== What is being asked ==
Which lines belong in the answer? Exactly those from the line containing "1170x683 pixels." through the last line of the records below, repeated as written.

***** The input

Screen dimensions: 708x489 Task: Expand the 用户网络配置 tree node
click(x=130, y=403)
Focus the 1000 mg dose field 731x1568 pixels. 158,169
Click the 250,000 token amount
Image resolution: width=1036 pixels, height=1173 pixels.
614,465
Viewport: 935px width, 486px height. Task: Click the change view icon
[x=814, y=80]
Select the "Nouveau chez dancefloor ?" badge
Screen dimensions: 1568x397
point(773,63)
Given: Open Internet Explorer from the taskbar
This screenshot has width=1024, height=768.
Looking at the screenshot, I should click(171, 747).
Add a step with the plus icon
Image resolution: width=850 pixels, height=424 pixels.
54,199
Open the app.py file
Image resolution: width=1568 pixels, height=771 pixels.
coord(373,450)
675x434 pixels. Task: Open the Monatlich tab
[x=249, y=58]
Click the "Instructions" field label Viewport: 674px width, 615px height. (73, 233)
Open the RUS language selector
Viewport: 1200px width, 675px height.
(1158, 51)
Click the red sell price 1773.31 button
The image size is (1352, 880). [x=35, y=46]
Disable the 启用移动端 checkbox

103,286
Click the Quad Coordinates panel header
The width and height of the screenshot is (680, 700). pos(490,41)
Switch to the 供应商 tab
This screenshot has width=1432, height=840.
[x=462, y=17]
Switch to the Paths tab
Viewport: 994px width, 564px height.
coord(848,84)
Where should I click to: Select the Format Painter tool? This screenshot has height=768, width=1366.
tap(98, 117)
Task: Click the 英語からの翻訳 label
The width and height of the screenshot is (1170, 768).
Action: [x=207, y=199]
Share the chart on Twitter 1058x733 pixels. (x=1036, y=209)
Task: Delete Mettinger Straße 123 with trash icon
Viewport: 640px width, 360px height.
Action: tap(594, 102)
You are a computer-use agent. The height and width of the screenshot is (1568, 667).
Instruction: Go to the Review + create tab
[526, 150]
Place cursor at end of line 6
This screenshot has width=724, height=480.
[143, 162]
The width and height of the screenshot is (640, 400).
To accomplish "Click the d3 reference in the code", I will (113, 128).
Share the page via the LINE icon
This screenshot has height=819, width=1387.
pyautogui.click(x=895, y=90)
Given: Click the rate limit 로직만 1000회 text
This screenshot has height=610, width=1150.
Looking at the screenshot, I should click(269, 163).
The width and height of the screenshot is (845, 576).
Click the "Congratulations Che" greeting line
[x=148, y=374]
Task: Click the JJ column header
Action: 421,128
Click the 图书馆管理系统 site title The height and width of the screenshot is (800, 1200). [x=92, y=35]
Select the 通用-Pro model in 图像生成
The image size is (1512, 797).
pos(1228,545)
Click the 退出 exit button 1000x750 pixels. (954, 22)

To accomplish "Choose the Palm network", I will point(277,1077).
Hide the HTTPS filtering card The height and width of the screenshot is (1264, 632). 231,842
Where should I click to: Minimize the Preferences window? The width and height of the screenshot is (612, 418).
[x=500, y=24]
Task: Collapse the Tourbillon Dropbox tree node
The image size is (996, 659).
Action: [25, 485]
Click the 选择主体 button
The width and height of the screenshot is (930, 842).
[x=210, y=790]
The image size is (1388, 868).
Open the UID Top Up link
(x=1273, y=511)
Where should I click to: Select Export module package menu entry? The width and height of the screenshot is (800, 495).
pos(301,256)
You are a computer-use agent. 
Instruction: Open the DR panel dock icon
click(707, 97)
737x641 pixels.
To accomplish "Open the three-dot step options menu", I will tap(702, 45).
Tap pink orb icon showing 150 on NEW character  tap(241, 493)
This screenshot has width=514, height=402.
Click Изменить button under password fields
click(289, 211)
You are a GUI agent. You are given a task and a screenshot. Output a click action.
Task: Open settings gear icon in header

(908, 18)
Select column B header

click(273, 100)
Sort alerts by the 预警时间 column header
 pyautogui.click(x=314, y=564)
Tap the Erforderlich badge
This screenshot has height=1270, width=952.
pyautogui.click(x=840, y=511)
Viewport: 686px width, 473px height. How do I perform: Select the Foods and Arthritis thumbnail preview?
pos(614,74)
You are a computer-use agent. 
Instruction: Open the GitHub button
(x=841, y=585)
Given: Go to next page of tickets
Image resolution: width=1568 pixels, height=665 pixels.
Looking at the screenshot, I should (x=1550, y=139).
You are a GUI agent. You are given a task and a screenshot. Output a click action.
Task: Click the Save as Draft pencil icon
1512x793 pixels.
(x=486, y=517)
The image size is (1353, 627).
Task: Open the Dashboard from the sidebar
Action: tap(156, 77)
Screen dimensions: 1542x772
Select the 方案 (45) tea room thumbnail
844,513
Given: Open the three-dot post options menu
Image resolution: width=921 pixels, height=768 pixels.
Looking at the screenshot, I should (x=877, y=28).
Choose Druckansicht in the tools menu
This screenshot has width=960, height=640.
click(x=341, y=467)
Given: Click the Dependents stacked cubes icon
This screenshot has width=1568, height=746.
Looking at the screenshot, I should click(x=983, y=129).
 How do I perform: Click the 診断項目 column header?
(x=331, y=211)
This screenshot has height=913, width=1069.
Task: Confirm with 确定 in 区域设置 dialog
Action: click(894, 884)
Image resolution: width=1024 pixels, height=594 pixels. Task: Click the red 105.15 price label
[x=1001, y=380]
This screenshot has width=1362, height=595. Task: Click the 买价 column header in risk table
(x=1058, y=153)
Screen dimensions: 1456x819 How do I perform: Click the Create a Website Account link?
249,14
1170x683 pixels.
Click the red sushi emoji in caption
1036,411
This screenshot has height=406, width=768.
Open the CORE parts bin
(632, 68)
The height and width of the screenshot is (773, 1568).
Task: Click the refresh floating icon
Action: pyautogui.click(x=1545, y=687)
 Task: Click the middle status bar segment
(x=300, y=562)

**********

== Response to this exercise ==
1170x683 pixels.
Click the red sushi emoji in caption
1036,411
This screenshot has height=406, width=768.
Open the CORE parts bin
(632, 68)
The height and width of the screenshot is (773, 1568).
Task: Click the refresh floating icon
Action: pyautogui.click(x=1545, y=687)
 Task: Click the middle status bar segment
(x=300, y=562)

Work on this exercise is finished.